Seeing that we were helpless with the language, he bowed low and left us to our bath and to a survey of our new quarters. We were tired, sick, miserable, weary travelers, having gone through a shipwreck of heat and fatigue, but there was a fascination in feeling that this baby-house was ours, that it was typical, that on entering we left our shoes out on our own threshold and were walking on the soft clean mats, stocking-toed; that in a few minutes we should be stretched on these as on a bed, and that Kato would pour out our tea. Our lowest story, which has a veranda, can be divided so as to make a servant's room and a hall beyond. In an L behind stretches out a wash-room with a big dresser fixed to the wall, under which, through a trough, rolls a torrent from the waterfall; and, farther on, is the little square bath-room with one side all open to the floor, when the wooden screen is drawn, through which we get light and air, and through which the box containing burning charcoal is brought from the priest's house to heat our bath.
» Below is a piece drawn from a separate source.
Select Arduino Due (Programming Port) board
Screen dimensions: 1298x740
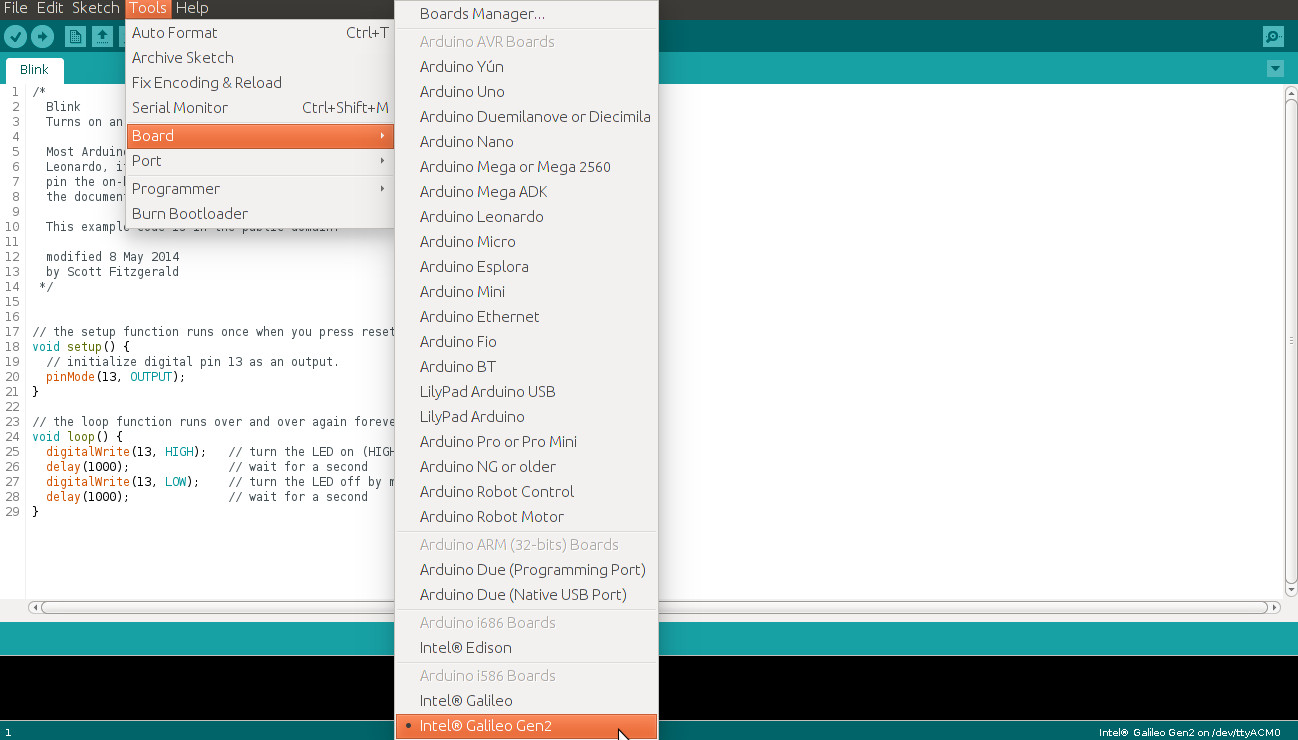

We have a little staircase—just the width of our trunk—which leads sharply up to the veranda above, from which we step into A——'s room and then into mine; they are separated by movable screens, so that we can be about as private as if the division were a chalk line. But outside we have a wealth of moving wall: first the paper screens, which, when we wish, can separate us from the veranda; then, lastly, on its edge, the amado, or wooden sliding-doors, which are lying now in their corner box, but which later will be pulled out and linked together, and close the open house for the night.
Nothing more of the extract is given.